The recommended chunking strategy for nima is to parallelize across the Time (T), Channel (C), and Z-stack (Z) dimensions, while keeping the spatial dimensions (Y, X) contiguous.

Recommended Chunks#

# Optimal for nima workflows
chunks = {
    "T": 1,
    "C": 1,
    "Z": 1,
    "Y": -1,  # Full size
    "X": -1   # Full size
}

Why Y/X must be contiguous?#

Core operations in nima such as median filtering and segment (thresholding, watershed) are inherently 2D spatial operations.

Median Filter: Uses scipy.ndimage.median_filter. Splitting Y/X into chunks would require complex overlap handling (map_overlap) to avoid edge artifacts. Currently, nima processes full 2D planes.
Segmentation: Thresholding methods (Yen, Li) and labeling (connected components) require global context of the 2D plane.

Performance Benchmarks#

Benchmarks were run on a standard workstation with the following parameters:

Array Size: T=10, C=3, Y=2048, X=2048 (Float64)
Total Data: ~1.2 Billion pixels (~9.6 GB raw)
Operation: Compute single timepoint (T=1)

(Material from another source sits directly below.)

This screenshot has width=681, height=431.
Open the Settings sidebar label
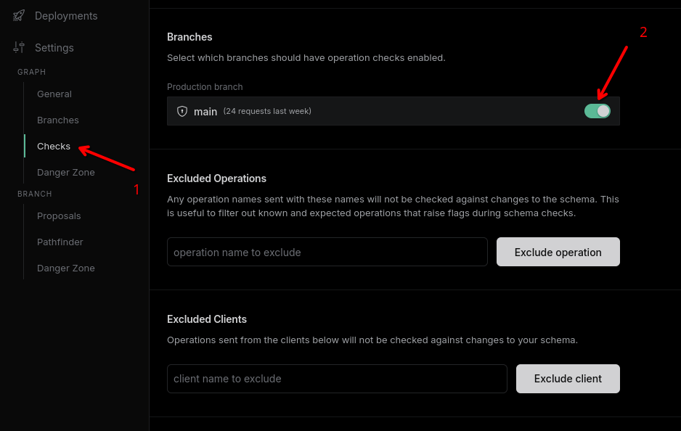[x=54, y=48]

Operation	Time (per T=1)	Throughput (approx)	Notes
Shading Correction	~0.06s	~1.6 GB/s	Fully parallel, limited by memory bandwidth.
Median Filter	~0.13s	~250 MB/s	CPU-bound spatial convolution (3x3 disk).

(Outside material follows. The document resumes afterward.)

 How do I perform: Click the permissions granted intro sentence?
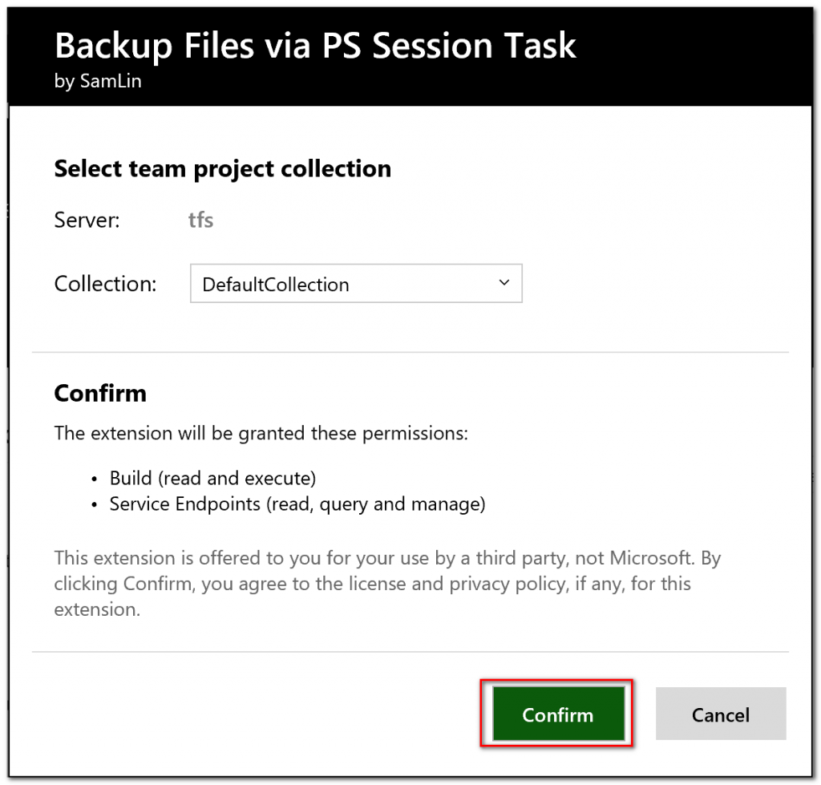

Note: Benchmarks vary by hardware.

Limitations#

Memory Usage: The largest single 2D plane (C, Y, X) or (Y, X) must fit in memory. For a 2k x 2k float64 image, this is small (~32MB). For very large stitched images (e.g., 50k x 50k), this approach will hit OOM errors.
Global Thresholding: Calculating thresholds requires computing histograms of the full 2D plane.

Best Practices#

Loading Data: When using nima.io.read_image, dask arrays are created automatically if supported by the backend.
Processing: Pipelines are built lazily. Use .compute() only when you need the final result (e.g., plotting, saving).
Saving: Use to_netcdf or to_zarr for efficient parallel writing of results.